However, as will be seen below, we can ensure that if a death certificate is present at {\sl any} site in the network, resurrection 
of the associated data item cannot occur. 

For $n$ sites, the probability that at least one site holds a given death certificate of age $t$ is:
$$P_n(t) = 1 - (1 - P_1(t))^n$$
To compare this with a fixed threshold $\tau$, let us assume that the rate of deletion is steady over time, so that for equivalent 
use of memory on the individual machines we should choose $\tau_1 + \tau_2 = \tau$.  For example, suppose that we have $500$ sites 
using a fixed $\tau = 30 \hbox{days}$, and we replace it with a probabilistic $\tau_1 = 10 \hbox{ days}$ and $\tau_2 = 20 \hbox{ 
days}$.  There is now a negligible ($10^{-100}$) chance that a death certificate of age $30$ days has been discarded by every site, 
and a significant chance ($.965$) that a certificate of age $110$ days is still held by some site.

{\noindent\bf 2.2. Anti-Entropy with Death Certificate Decay}

If anti-entropy is used for distributing updates, decaying death certificates older than $\tau_1$ should not normally be propagated 
during anti-entropy exchanges.  Whenever such a death certificate encounters an obsolete data item, however, the death certificate 
must be "reactivated" in some way, so it will propagate to all sites and cancel the obsolete data item.

The obvious way to reactivate a death certificate is to set its timestamp forward to the current clock value.  This approach might 
be acceptable in a system that did not allow deleted data items to be "reinstated."  In general it is incorrect, because somewhere 
in the network there could be a legitimate update with a timestamp between the original and revised timestamps of the death 
certificate (e.g. one reinstating the deleted item).  Such an update would incorrectly be cancelled by the reactivated death 
certificate.

To avoid this problem, we store a second timestamp, called the {\sl activation timestamp}, with each death certificate.  Initially 
the ordinary and activation timestamps are the same.  A death certificate cancels a corresponding data item if its ordinary 
timestamp is greater than the timestamp of the item; it is propagated during anti-entropy if its activation timestamp is newer than 
$\tau_1$ before the current time.  To reactivate a death certificate, we set its activation timestamp to the current time, leaving 
its ordinary timestamp unchanged.  This has the desired effect of propagating the reactivated death certificate without cancelling 
more recent updates.

{\noindent\bf 2.3. Rumor Mongering with Death Certificate Decay}

If rumor mongering is used for distributing updates, decaying death certificates require no special treatment.  Each death 
certificate is created as an active rumor.  Eventually it propagates through the network and becomes inactive at all sites.  
Whenever a death certificate with a timestamp older than $\tau_1$ encounters an obsolete data item at some site, the death 
certificate is reactivated simply by making it an active rumor at that site.  The normal rumor mongering mechanism then distributes 
the death certificate throughout the network, without regard for the fact that its timestamp may be quite old.

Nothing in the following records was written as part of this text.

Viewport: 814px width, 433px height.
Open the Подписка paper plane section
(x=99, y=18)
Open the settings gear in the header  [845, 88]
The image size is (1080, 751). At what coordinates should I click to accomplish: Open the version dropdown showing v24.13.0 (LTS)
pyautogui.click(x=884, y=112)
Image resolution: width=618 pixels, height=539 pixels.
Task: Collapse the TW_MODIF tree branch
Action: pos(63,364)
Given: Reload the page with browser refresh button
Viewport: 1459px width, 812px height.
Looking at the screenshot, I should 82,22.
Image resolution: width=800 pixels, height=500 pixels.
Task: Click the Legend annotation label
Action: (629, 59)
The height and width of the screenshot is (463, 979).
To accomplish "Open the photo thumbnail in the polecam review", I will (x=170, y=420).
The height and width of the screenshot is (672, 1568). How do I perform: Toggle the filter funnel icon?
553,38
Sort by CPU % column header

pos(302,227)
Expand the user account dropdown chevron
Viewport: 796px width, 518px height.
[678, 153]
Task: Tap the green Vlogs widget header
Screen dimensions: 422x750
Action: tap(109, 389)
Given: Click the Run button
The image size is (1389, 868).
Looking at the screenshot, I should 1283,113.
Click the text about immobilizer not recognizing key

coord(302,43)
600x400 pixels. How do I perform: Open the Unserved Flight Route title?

{\noindent\bf 2.4. Scaling Properties}

Notice that the performance of the death certificate decay algorithm, measured by the retained history in death certificates, 
improves as the number of sites increases.  More precisely, we can choose a fixed probability $p$ and compute the time $t$ at which 
$P_n(t)$ falls below $p$, as a function of $n$.  The result is
$$t = \tau_2 \ln n + O(1)$$
That is, for a database with $n$ sites we can expect to get a factor of $O(\log n)$ more history by using death certificate decay.  
As described above, the time required for a new update to propagate through the network, using either anti-entropy or rumor 
mongering, is also expected to be $O(\log n)$, so at first glance this algorithm would appear to scale indefinitely.

Unfortunately, this is not the case.  The problem is that the expected time to propagate a new update, which grows with $n$, will 
eventually exceed the threshold value $\tau_1$, which does not grow with $n$.  While the propagation time is less than $\tau_1$, it 
is seldom necessary to reactivate old death certificates; after the propagation time grows beyond $\tau_1$, reactivation of old 
death certificates becomes more and more frequent.  This introduces additional load on the net for propagating the old death 
certificates, thereby further degrading the propagation time.  The ultimate result is catastrophic failure.  To avoid such a 
failure, system parameters must be chosen to keep the expected propagation time below $\tau_1$.

\par\vfill\end